**Your objective**
Your job is to return every line of the listing holding the string "computer".
#### Supplied material
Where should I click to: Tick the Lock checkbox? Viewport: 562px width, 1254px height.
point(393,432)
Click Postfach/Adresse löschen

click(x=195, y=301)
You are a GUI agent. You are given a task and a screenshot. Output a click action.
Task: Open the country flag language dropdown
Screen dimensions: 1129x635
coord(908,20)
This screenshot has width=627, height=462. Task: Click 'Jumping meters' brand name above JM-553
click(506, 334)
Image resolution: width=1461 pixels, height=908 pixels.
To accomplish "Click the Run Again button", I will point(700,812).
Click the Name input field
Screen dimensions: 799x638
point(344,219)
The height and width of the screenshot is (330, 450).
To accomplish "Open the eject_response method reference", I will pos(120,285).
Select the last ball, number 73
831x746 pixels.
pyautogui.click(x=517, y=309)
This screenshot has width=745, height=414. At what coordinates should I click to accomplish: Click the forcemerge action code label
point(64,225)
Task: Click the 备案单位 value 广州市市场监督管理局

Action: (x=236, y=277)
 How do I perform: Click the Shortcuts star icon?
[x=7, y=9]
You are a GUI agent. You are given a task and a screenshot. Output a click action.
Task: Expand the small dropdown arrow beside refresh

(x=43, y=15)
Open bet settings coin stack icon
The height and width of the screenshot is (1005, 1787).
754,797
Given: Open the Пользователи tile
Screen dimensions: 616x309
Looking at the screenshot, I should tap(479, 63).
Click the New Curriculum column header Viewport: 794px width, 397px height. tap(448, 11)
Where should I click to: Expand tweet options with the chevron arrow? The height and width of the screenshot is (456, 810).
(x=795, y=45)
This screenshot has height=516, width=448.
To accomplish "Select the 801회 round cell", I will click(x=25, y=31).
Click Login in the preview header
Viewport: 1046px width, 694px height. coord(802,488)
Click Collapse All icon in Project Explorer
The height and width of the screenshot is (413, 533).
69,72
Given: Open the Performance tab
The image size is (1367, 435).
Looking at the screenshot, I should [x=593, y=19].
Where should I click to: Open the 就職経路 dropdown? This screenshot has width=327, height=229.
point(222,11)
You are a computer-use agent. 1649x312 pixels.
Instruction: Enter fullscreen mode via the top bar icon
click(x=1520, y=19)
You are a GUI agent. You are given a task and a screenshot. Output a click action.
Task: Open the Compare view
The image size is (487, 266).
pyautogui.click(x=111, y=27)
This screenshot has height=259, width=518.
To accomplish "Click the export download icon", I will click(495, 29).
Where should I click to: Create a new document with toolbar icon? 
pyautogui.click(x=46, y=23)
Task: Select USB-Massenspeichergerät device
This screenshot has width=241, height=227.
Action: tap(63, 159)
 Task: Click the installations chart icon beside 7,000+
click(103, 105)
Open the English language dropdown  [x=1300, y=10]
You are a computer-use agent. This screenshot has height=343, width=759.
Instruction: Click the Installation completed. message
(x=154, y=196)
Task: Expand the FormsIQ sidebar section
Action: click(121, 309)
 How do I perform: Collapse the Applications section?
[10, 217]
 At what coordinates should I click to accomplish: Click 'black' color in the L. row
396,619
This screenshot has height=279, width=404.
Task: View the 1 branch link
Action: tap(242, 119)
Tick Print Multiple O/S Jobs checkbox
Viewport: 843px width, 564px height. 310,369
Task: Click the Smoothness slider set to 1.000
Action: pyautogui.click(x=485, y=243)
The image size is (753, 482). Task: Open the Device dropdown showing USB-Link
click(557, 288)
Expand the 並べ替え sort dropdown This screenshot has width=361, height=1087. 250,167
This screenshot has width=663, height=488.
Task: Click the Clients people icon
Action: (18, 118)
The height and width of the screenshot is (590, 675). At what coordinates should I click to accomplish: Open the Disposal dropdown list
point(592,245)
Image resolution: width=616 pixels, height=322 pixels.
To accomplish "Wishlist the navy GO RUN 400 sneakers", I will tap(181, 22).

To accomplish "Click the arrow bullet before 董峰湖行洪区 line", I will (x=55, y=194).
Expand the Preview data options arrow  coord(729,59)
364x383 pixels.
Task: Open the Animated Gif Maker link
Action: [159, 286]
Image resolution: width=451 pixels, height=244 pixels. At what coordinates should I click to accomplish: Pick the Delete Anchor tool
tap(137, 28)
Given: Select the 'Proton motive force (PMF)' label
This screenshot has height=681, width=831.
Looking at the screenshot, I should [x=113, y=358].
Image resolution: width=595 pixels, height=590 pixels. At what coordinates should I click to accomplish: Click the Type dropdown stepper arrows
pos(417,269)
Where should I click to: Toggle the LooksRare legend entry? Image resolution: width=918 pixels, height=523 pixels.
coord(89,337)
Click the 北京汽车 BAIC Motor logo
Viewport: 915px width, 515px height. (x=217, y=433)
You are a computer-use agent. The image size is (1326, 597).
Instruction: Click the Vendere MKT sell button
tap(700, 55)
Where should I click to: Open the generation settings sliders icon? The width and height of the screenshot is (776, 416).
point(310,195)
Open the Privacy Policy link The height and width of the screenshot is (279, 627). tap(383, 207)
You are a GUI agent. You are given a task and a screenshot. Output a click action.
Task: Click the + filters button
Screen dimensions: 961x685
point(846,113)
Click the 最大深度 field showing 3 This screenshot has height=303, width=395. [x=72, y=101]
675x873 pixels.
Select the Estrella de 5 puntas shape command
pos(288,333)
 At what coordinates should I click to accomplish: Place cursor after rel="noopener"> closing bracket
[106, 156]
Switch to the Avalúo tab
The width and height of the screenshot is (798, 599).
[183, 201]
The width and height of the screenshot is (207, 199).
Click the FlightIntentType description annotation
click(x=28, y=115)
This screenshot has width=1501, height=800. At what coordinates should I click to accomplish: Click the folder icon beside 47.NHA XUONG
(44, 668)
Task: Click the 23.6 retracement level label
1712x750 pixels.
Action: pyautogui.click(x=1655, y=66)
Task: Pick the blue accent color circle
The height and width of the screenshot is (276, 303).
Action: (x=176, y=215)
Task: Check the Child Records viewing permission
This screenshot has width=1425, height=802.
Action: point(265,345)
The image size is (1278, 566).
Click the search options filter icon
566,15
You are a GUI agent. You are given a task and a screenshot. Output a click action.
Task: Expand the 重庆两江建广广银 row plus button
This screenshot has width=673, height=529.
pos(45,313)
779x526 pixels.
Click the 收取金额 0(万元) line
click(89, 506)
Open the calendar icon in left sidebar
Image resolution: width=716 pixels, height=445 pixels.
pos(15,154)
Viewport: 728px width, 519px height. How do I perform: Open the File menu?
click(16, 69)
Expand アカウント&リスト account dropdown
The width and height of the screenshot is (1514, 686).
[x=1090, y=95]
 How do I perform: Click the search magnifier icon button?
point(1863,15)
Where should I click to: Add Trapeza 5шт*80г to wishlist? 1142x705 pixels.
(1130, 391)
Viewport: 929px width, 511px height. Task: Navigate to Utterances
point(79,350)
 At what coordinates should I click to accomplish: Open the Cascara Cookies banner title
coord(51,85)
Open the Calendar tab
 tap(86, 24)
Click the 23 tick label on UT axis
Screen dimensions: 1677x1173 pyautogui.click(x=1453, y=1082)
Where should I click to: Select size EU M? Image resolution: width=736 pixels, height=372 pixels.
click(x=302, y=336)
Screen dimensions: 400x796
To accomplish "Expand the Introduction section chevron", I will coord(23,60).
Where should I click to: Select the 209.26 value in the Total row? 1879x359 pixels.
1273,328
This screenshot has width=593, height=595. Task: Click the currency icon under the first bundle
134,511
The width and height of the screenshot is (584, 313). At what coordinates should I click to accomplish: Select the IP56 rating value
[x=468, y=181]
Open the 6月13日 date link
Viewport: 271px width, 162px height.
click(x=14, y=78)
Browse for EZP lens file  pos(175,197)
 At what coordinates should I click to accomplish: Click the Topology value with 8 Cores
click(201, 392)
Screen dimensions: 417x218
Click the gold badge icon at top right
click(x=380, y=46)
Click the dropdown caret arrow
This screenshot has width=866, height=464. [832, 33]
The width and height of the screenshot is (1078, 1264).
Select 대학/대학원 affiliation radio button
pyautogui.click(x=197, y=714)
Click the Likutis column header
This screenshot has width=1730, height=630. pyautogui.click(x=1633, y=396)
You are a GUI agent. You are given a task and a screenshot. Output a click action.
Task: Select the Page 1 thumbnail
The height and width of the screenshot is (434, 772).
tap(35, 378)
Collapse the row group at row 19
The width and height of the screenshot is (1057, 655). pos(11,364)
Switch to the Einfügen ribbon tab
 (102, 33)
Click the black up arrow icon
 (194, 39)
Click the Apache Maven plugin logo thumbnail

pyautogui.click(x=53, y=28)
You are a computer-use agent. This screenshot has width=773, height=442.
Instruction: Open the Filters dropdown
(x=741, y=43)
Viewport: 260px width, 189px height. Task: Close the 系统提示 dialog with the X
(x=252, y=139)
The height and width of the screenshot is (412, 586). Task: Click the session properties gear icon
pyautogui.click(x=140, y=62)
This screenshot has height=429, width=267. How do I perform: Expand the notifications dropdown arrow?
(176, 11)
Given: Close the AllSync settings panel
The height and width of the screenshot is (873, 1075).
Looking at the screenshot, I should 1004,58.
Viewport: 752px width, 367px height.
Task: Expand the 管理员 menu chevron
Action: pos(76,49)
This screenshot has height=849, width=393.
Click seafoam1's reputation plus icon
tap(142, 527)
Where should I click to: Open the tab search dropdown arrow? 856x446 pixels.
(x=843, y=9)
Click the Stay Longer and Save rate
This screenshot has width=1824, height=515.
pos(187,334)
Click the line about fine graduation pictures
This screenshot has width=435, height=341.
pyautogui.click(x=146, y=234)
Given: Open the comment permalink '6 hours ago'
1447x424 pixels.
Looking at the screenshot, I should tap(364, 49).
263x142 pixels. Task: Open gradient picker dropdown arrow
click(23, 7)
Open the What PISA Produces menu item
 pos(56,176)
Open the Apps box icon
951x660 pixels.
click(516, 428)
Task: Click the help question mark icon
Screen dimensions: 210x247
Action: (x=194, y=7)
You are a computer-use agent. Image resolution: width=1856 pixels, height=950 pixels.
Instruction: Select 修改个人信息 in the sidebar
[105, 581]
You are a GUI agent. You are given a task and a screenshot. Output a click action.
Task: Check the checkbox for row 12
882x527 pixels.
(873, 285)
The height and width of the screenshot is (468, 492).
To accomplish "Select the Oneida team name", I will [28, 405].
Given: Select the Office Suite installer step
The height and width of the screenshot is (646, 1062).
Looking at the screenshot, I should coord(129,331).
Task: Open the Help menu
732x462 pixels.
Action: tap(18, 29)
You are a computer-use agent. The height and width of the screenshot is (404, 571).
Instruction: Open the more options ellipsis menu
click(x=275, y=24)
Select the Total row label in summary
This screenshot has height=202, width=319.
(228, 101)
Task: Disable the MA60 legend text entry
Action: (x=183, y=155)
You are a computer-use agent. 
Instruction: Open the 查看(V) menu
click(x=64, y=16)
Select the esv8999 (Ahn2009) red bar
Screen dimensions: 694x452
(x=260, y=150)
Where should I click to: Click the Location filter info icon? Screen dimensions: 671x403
########
**Answer to the problem**
You are a computer-use agent. 1649x312 pixels.
You are a computer-use agent. This screenshot has height=343, width=759.
You are a computer-use agent. The image size is (1326, 597).
You are a computer-use agent. This screenshot has width=773, height=442.
You are a computer-use agent. Image resolution: width=1856 pixels, height=950 pixels.
You are a computer-use agent. The height and width of the screenshot is (404, 571).
You are a computer-use agent. 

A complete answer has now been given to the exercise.